There must of course be a principle that licensing authorities must have the power to withhold licences if the licensee is sufficiently non-compliant. If Uber really is guilty of the failings alleged, it will presumably get its house in order quite quickly and its licence will be restored.

Or it won’t. In which case some other technology platform offering much the same service, which does meet the appropriate safety and security standards, will get a licence and will capture the customers Uber has served up to now.

What is most unlikely to happen – and certainly shouldn’t be allowed to happen – is for the kind of service Uber offers to become unavailable for the long-term. In a modern economy, with flexible working patterns and people wanting to do highly bespoke short pieces of work, exactly when they fancy doing so, technology-brokered piece work, of the Uber type, where the app matches those wanting to offer their minicab services with those seeking a ride, is what both consumers and suppliers want.

TfL unfortunately appears to have allowed the impression to become widespread that its decision to block Uber’s licence on this occasion is part of the wider attempt by taxi drivers internationally to block Uber-type services. One hopes that that was not truly what TfL did – siding with a vested interest to try to keep out innovative new entrants with a superior and cheaper offering.

If it was, then TfL would manifestly have been in the wrong and will presumably be over-ruled in due course or simply swept away by non-compliance (as Uber has swept away resistance elsewhere in the world by simply continuing to operate despite regulatory authorities’ attempts to ban it).

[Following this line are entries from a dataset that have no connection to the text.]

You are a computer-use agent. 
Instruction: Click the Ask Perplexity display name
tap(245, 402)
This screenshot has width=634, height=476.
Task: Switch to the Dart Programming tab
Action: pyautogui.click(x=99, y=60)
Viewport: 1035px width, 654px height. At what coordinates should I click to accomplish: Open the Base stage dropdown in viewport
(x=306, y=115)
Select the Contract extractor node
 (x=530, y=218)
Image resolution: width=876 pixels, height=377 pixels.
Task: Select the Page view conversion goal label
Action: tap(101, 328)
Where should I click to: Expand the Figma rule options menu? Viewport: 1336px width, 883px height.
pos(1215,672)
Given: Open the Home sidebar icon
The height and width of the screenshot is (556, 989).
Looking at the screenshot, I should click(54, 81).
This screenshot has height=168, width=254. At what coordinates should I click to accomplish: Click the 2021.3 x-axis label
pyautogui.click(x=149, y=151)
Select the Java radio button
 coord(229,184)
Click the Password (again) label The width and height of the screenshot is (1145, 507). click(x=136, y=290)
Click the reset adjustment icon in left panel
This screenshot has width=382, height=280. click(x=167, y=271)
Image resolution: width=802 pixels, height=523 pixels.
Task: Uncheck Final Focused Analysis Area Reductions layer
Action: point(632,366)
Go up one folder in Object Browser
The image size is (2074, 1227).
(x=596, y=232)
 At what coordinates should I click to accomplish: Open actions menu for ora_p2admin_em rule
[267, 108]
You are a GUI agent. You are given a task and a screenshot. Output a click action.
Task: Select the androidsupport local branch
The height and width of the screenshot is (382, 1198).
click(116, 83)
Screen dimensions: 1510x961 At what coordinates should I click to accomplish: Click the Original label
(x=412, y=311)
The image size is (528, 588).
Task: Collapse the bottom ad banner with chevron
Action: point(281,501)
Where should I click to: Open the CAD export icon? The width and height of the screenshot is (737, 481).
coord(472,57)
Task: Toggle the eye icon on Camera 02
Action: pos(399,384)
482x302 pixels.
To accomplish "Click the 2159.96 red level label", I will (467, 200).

Uber has also been ruled to be an employer in certain US legal cases, and determining whether that is truly so would require detailed scrutiny of specifics going beyond our scope here. Perhaps in some cases, those that provide services via an app are indeed employees of the app platform (e.g. if there were exclusivity). But there is no necessity about an app brokering service really being an employer. If Uber proves unable to make that work, some other platform surely will.

Minicab services of exactly the Uber form (drivers and customers linked by a brokering app) may not be the future for long. Pretty soon, minicabs will presumably all be driverless anyway (though driverless cabs and customers may still be linked by a brokering app). And Uber may turn out to be the Altavista of the minicab app world – replaced by some Google equivalent executing its core concept much better.

But the reality is that app-ordering minicab services of some form are likely to be the future of much, if not most driving altogether (replacing personal ownership of vehicles), let alone the future of hired rides.

Taxis may object, but a minicab is not a taxi. A taxi is a service where the customer hails the taxi in the street. That means there must be a pre-agreed taxi tariff (otherwise the customers and driver would be haggling in the street, blocking the traffic – unlike a minicab where the tariff is agreed when the cab is booked) and the taxi drivers must have extensive personal checks (since customers enter taxis with no external record of whom they went with – unlike a minicab where there is a record of who the driver was).

Minicabs have existed in the UK for decades. Modern technology allows minicabs to compete better with taxis. That does not necessarily mean that taxis will disappear, but there may well be fewer of them. That’s the technological reality, whether Uber continues to be the iconic example of it or not.